Consegna a:
Nell'estratto su Lucca Comics & Games, elenca gli incidenti che quest'anno non si sono verificati e che sono accompagnati da un'edizione tra parentesi. Per ciascuno riporta anche l'edizione.

Lucca Comics & Caos, ok. Ma Lucca?

Per quanto le reazioni emotive, in un contesto da sempre abitato dal fandom – qui la vera trasversalità identitaria di LC&G, tra comics, games, RPG, narrativa – abbiano acceso sui social network gli animi dei geek più reattivi, tutto è in realtà andato liscio: nessun incidente. Niente infortuni di cosplayer (Lucca 2010), niente presunti furti di gasolio con sversamenti (Lucca 2012), niente strattonamenti o episodi di ordinario bullismo fra teenager (Napoli Comicon 2013). Nonostante la calca, non si ha notizia che di qualche lieve mancamento, e di nessuna rissa scatenata da canonici spintoni in code ecc. Qualcosa di cui è lecito persino sorprendersi – complimentandosi con i visitatori – come ha fatto un cittadino lucchese, inviando una lettera a Repubblica in proposito.

Dunque niente incidenti, ma tanta stanchezza nei visitatori e negli operatori, però, quella sì: hotel introvabili nell’arco di due o tre province, problemi di parcheggio, problemi di speculazione da parte di (alcuni) ristoratori e albergatori, “record di scontrini non fatti” da molti commercianti, code stradali che nemmeno più ai concerti di Madonna, code in biglietteria più lunghe che al Salone del Mobile, taxi più rari di un Tex n.1 originale. Adolescenti e ventenni se ne sono fatti un baffo, i trentenni imprecavano, i quarantenni più nerd hanno resistito a fatica – ma per tutti passare da LC&G ha significato spendere energie superiori a tanti, forse troppi, festival e fiere di qualsivoglia tipo. E questo mi pare sia sintomo di un problema reale. Non tanto (non solo) per l’organizzazione, quanto per la città di Lucca nel complesso, percepita come vicina al limite delle sue possibilità di ‘tenuta’ logistica. Senza investimenti seri in infrastrutture e servizi, il brillante futuro di LC&G potrebbe incagliarsi in qualche scoglio gestionale di troppo.

Fumetto anch’io? No, tu no.

Una delle conseguenze di un simile – per quanto festoso – caos, è un certo disorientamento. Mi riferisco al disorientamento culturale, espresso con forza proprio da una porzione del mondo del fumetto. La perplessità è la stessa da tempo: “cosa ci faccio io, da fumettòfilo, qui?”. Una domanda che quest’anno ha trovato due generi di risposte. Il primo dei quali, del tutto nuovo.

Tra le notizie di questa annata, infatti, c’è stato l’annuncio da parte di un altro festival, Bilbolbul, che ha comunicato un calendario dell’edizione 2014 per certi versi azzardato: Bilbolbul 2014 si terrà a fine Novembre. Ovvero, tre settimane dopo LC&G. Secondo alcuni, una scelta autolesionista, che potrebbe penalizzarne il successo. Secondo gli organizzatori, è vero il contrario: l’identità fumettòfila di Bilbolbul e quella di Lucca C&G ormai sono talmente distinte da permettere di pensare ai due eventi in termini diversi dalla concorrenza per lo stesso target. Solo pochi anni fa sembrava impensabile, eppure oggi il festival bolognese scommette su un pubblico differente, che potrebbe non risentire troppo dell’offerta lucchese.

Elenco fornito:
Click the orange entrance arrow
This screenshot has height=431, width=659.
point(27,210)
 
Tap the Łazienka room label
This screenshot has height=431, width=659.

Consegna b:
Modifica l'elenco sostituendo ogni "width" con "larghezza" e lascia invariato tutto il resto.

Soluzione a:
- Infortuni di cosplayer (Lucca 2010)
- Presunti furti di gasolio con sversamenti (Lucca 2012)
- Strattonamenti o episodi di ordinario bullismo fra teenager (Napoli Comicon 2013)

Soluzione b:
Click the orange entrance arrow
This screenshot has height=431, larghezza=659.
point(27,210)
 
Tap the Łazienka room label
This screenshot has height=431, larghezza=659.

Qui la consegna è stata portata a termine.